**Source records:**

——

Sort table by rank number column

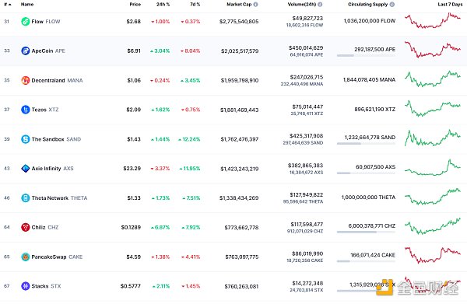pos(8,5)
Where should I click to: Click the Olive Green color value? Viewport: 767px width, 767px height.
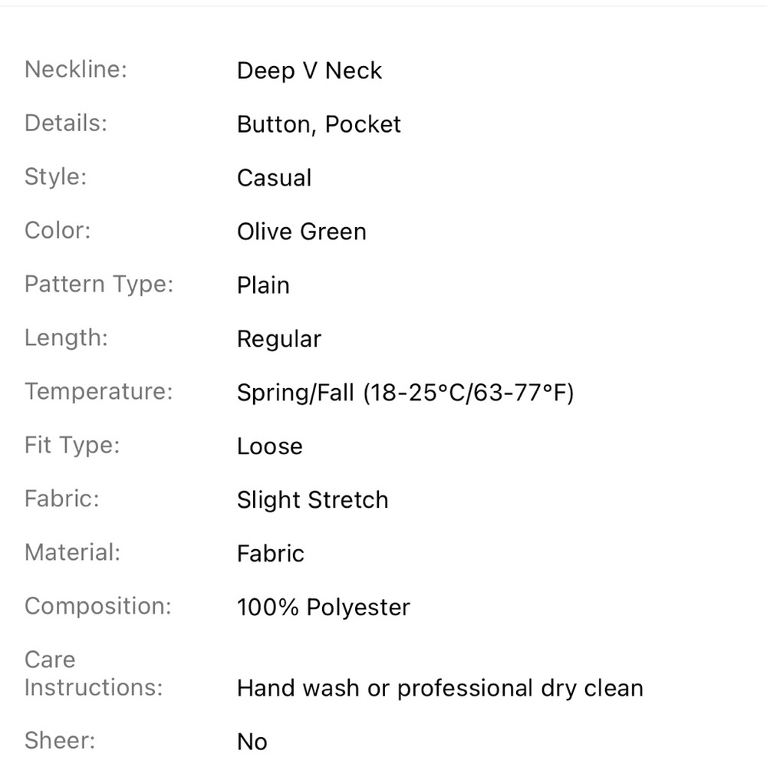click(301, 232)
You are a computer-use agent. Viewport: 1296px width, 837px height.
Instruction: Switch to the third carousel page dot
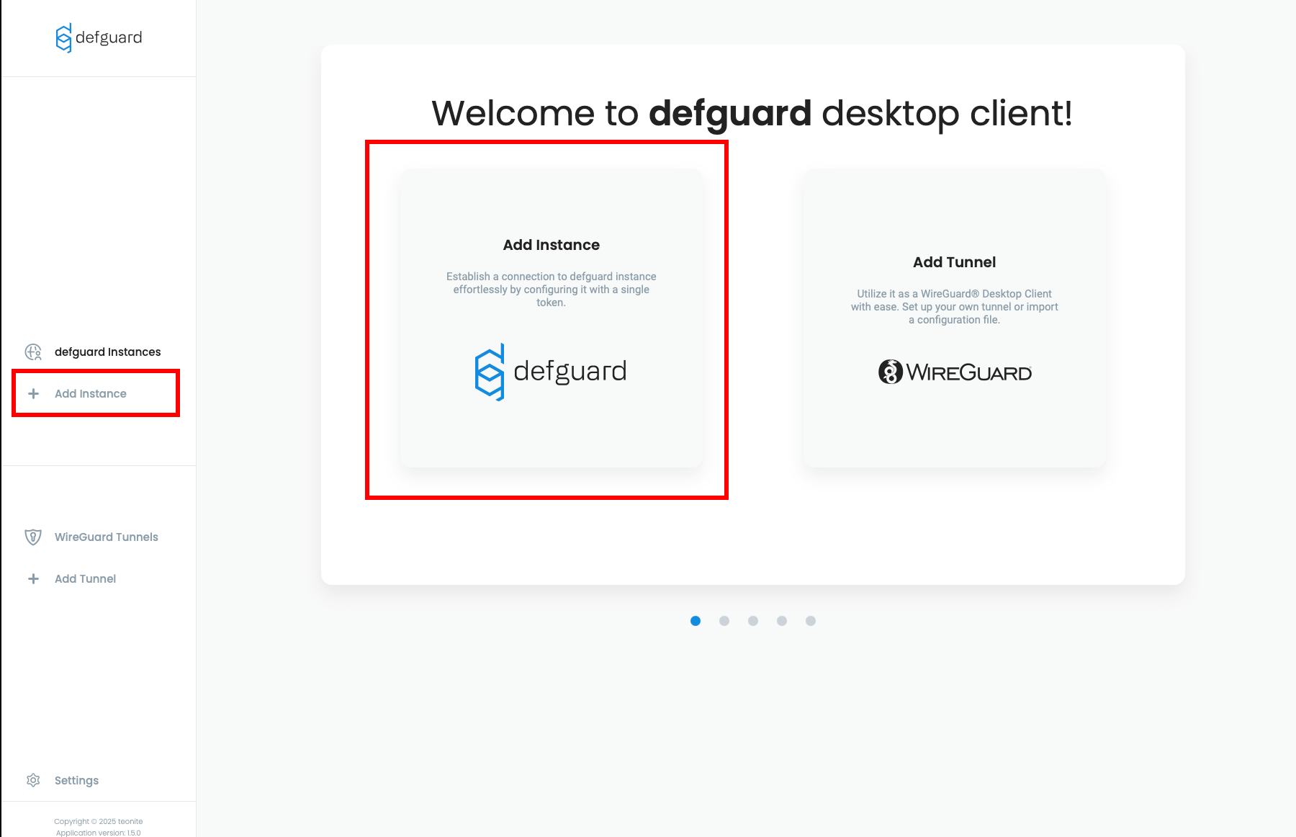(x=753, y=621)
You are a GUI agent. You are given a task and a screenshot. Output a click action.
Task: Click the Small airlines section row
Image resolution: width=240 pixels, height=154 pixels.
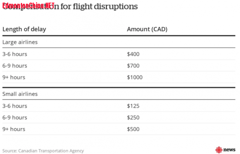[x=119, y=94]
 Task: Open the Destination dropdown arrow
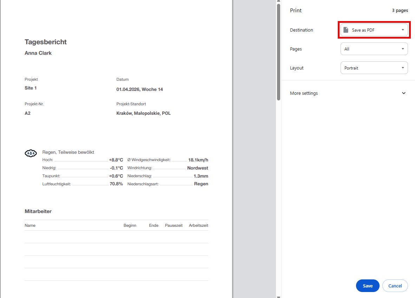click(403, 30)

——

**STATED PROBLEM:**
Could you quote every entry above word for word, omitting the pictures?

**WORKED ANSWER:**
Sort table by rank number column

pos(8,5)
Where should I click to: Click the Olive Green color value? Viewport: 767px width, 767px height.
click(301, 232)
You are a computer-use agent. Viewport: 1296px width, 837px height.
Instruction: Switch to the third carousel page dot
(x=753, y=621)
You are a GUI agent. You are given a task and a screenshot. Output a click action.
Task: Click the Small airlines section row
Image resolution: width=240 pixels, height=154 pixels.
[x=119, y=94]
 Task: Open the Destination dropdown arrow
click(403, 30)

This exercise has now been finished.